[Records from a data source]

--*--

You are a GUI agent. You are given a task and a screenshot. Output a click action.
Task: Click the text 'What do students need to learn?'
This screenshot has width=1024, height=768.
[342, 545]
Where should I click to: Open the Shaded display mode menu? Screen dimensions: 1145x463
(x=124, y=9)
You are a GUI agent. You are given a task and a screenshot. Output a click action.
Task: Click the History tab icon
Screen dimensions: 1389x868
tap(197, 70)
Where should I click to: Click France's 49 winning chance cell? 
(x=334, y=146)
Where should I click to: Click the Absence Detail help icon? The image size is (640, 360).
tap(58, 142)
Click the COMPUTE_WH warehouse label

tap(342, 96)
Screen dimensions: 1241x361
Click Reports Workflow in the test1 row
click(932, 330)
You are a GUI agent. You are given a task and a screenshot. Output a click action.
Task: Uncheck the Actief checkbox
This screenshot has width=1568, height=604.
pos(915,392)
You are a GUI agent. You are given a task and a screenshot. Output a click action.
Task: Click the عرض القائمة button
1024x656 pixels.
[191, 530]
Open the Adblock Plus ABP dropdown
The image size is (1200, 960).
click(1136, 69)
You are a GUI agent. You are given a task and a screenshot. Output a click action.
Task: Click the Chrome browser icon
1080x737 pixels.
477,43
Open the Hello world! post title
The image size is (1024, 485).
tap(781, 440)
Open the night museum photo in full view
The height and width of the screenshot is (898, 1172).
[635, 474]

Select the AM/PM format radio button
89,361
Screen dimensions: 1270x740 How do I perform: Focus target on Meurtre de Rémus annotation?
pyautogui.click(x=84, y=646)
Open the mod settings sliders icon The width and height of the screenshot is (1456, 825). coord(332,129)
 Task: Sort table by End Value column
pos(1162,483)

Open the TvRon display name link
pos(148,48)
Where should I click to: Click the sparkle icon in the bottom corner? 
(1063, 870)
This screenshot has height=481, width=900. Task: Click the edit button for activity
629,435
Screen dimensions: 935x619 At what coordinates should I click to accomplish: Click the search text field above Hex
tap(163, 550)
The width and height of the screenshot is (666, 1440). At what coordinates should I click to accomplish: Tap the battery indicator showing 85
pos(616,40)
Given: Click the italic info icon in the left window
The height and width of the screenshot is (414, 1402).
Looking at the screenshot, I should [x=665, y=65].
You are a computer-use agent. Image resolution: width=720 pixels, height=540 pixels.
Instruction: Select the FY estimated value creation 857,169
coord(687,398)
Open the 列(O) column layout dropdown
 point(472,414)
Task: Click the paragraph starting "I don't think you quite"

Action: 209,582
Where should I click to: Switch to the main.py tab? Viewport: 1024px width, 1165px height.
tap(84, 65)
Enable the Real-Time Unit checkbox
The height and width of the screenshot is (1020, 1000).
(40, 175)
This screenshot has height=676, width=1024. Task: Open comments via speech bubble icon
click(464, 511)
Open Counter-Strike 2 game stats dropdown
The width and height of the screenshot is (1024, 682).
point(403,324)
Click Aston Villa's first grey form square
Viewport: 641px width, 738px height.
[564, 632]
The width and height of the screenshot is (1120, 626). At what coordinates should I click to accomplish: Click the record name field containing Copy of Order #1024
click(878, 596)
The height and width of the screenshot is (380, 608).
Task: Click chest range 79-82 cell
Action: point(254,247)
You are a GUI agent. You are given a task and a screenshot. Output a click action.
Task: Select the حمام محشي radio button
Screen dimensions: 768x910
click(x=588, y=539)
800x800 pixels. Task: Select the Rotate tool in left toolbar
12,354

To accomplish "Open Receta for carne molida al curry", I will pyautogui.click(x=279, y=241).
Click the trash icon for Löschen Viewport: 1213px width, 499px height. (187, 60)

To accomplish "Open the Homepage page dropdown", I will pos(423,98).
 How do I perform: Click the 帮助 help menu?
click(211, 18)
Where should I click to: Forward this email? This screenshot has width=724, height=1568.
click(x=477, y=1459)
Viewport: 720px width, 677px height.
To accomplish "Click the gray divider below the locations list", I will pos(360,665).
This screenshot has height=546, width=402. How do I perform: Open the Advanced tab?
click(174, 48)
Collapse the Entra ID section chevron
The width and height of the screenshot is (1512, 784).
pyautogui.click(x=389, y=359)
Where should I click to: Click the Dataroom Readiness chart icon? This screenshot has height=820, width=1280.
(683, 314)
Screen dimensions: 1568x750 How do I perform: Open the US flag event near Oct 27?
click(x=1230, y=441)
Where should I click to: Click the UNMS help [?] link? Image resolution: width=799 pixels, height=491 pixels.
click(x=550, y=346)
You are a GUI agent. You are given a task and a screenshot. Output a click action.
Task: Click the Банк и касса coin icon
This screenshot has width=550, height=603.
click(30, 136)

--*--

=== Task statement ===
If a line in the records above has the word "checkbox", copy it.

=== Solution to this problem ===
Task: Uncheck the Actief checkbox
Enable the Real-Time Unit checkbox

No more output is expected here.